Have you noticed that they cant back up any of those claims in todays US society ? They always have to go back 50 - 60 years to find something.
Hey, you know the mantra:
"America is a racist country.
America has always been a racist country."
And all "non-whites" are perpetual victims.
Maybe fitting that in someplace in the existing national anthem will make them happy with the one anthem.
Only if the author never did anything wrong ever in their whole life to taint any of the good things.
Well, so long as the author didn't do anything that was legal at the time but that successive generations decided was a moral transgression.
Which is why we shouldn't probably name anything at all ever after any human.
It is unfair to judge past generations on today's "standards".
Imagine in the future--No President's Day, no MLK Day, not a single reference to any person!
No Washington, DC or Washington state.
No Monticello, no Lincoln Memorial, no Mt.
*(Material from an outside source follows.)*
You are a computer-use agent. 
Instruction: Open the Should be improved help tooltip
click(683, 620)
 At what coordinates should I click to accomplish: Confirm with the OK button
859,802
Rushmore, no statue of Iwo Jima.
Sounds like John Lennon
It's easy if you try
No hell below us
Above us, only sky
It isn't hard to do
Nothing to kill or die for
And no religion, too
The official National Anthem of the United States is the Star Spangled Banner ( ). Why stand for any other "wannabe" Anthem?
Because some dem rep no one has ever heard of says you are racist if you don't. Same ole same ole.
It is funny that the party that gave us the KKK and Jim Crowe laws are supposedly "supporting" the people they have discriminated against.
Now they spend all their time trying to convince you that you are racist because you don't buy into their virtue signaling bullshit and using their virtue signaling bullshit to try to convince you that they are not racist.
One big "look at me" circle jerk.
With no happy ending in sight, it seems many are always miserable.
That has to be a terrible life.
Why would anyone stand if they weren’t asked to stand?
And why would you even ask that? It’s just a random song that has certain meaning for certain people. I didn’t even know they were supposed to be doing some Black national anthem shit until I heard about it later. It looked like just another pregame musical performance to me.
We all stand for the National Anthem because 1) we are asked to stand, and 2) it is played to honor all of America.
Ya know what people are not going to do? Stand for like 20 fucking minutes while you trot out every fake niche national anthem for every arbitrary ethnicity. Fuck that. Get on with the game.
That's when I go get another beer and some food.
You mean you don't go to a movie theater at the time it is supposed to start so you can watch 20 minutes of coming attractions?
Even better if I can stand during all the previews.
BNA? I don't even think about it, it's not mine or something I'm concerned about so I treat it like the military taught me to treat religion, it may not be your but it is someone's , so show the minimum respect by remaining silent and professional.